The problem:
Please begin with the line containing "You are a GUI" and reproduce each line exactly until the records below end, without any pictures.

Extracted entries:
══════════════════════════════
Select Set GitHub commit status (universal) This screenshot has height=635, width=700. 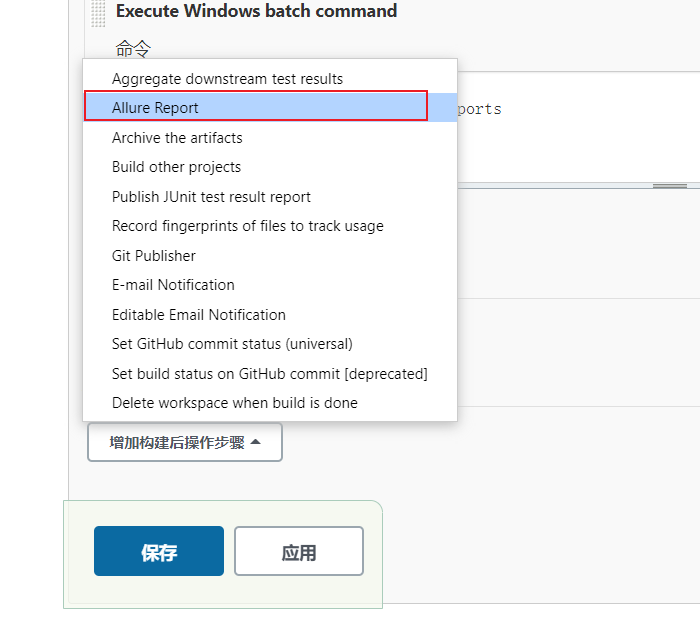coord(232,344)
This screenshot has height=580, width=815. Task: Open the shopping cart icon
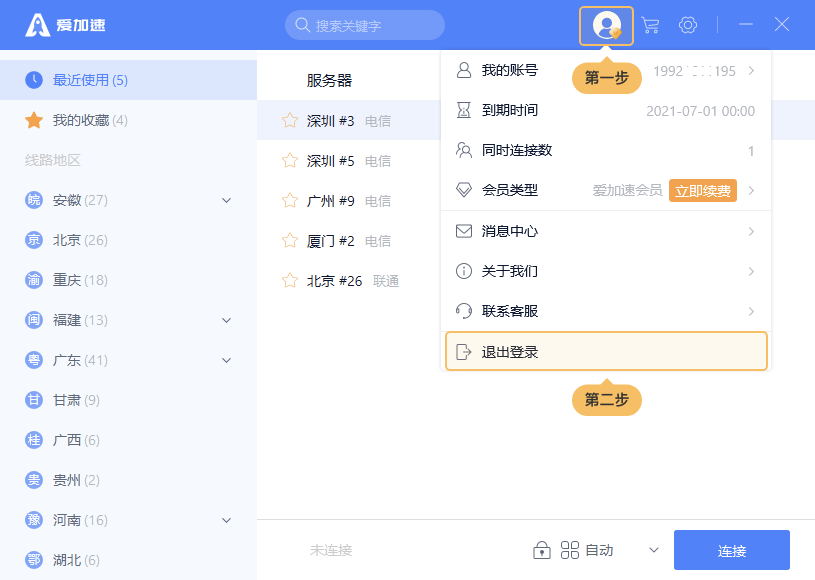(x=650, y=25)
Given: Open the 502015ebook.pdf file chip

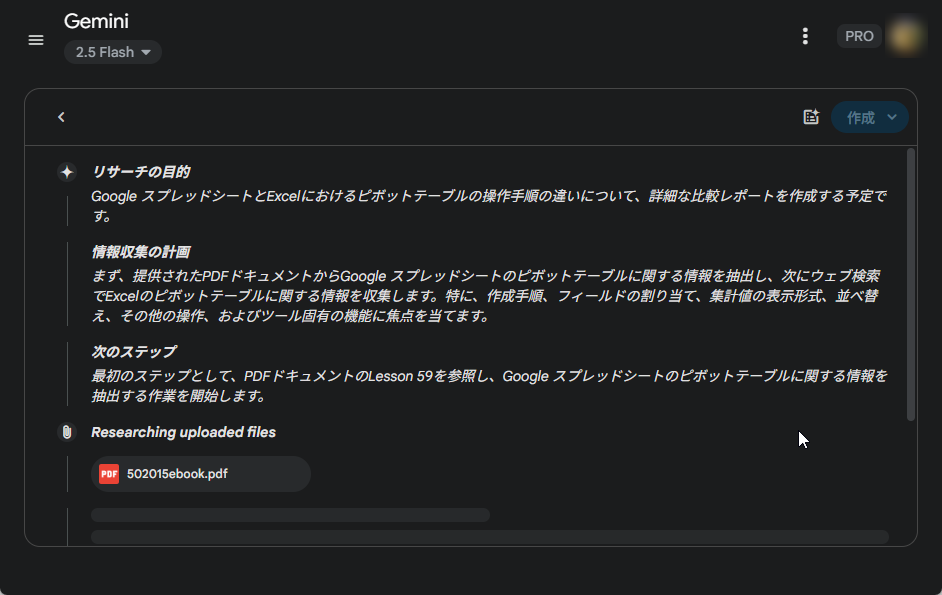Looking at the screenshot, I should tap(200, 473).
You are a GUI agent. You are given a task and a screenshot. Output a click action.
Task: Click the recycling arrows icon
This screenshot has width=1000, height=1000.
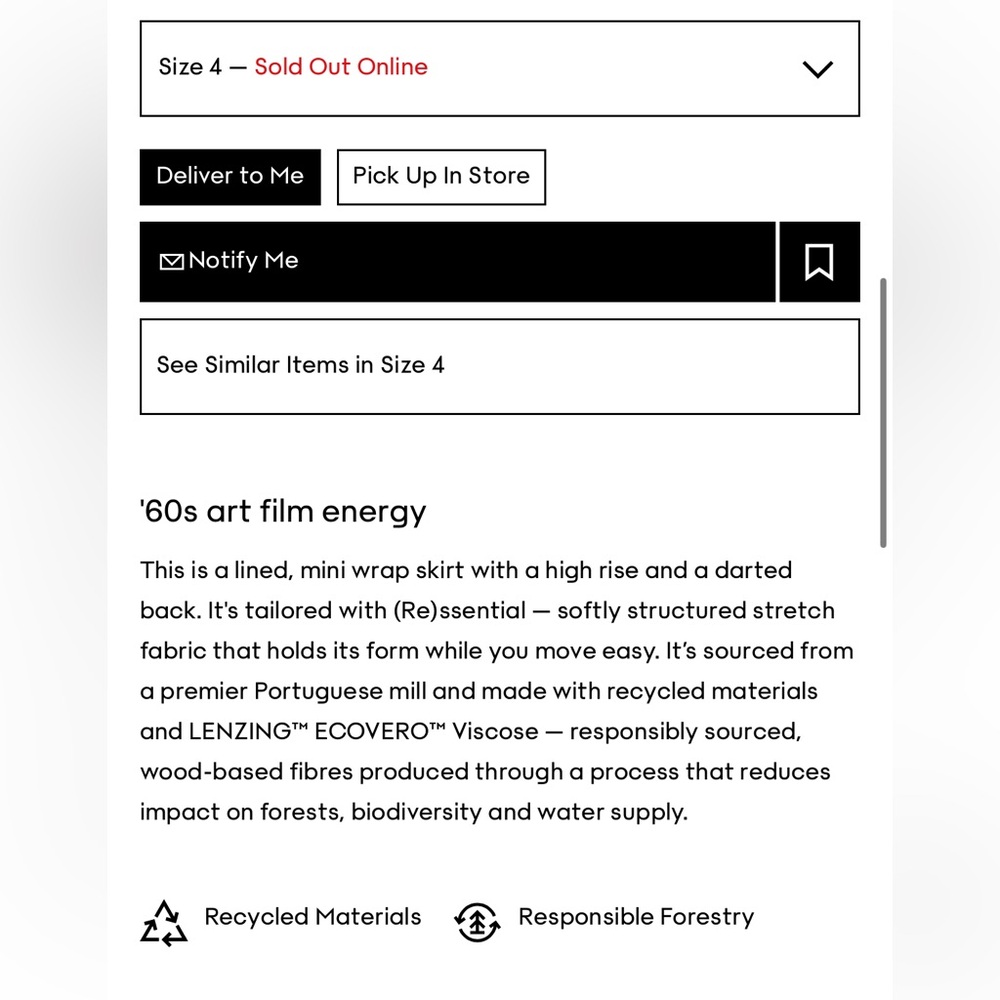[x=164, y=923]
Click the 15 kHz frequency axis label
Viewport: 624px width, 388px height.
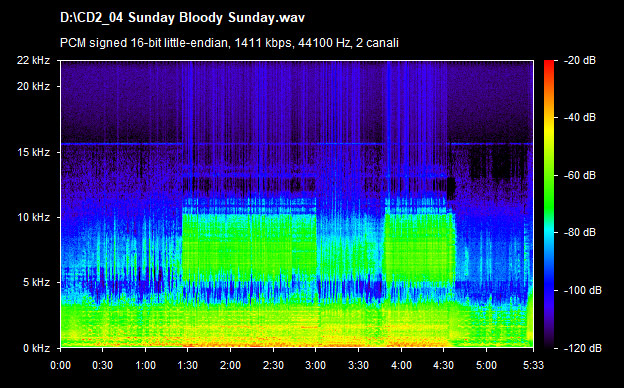click(x=33, y=152)

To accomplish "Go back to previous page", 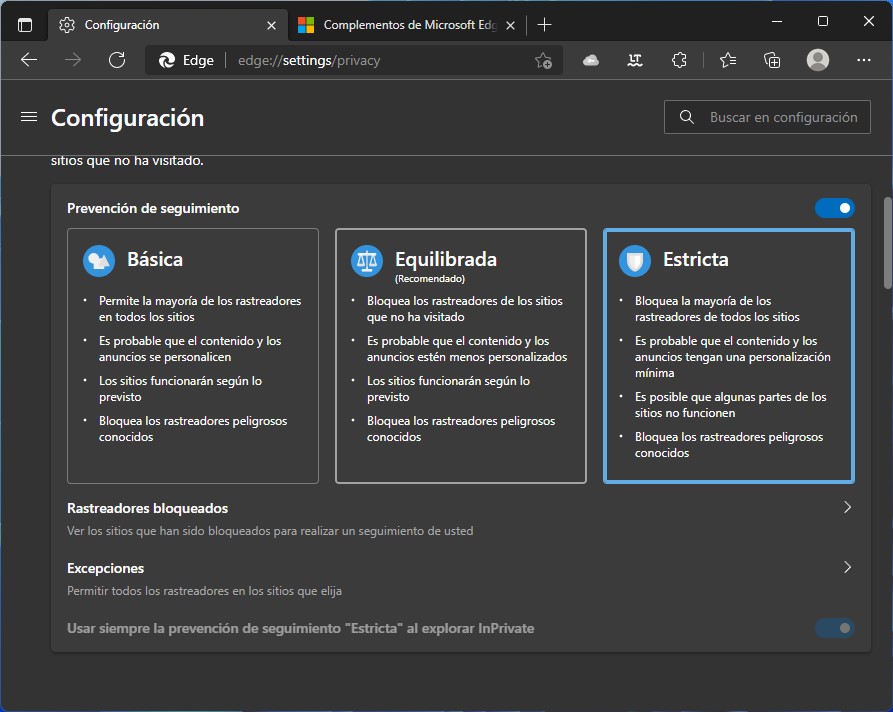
══════════════════════════════
Output for this task:
You are a GUI agent. You are given a task and a screenshot. Output a click action.
Task: Click the recycling arrows icon
This screenshot has width=1000, height=1000.
[x=164, y=923]
Click the 15 kHz frequency axis label
Viewport: 624px width, 388px height.
click(x=33, y=152)

To accomplish "Go back to previous page", 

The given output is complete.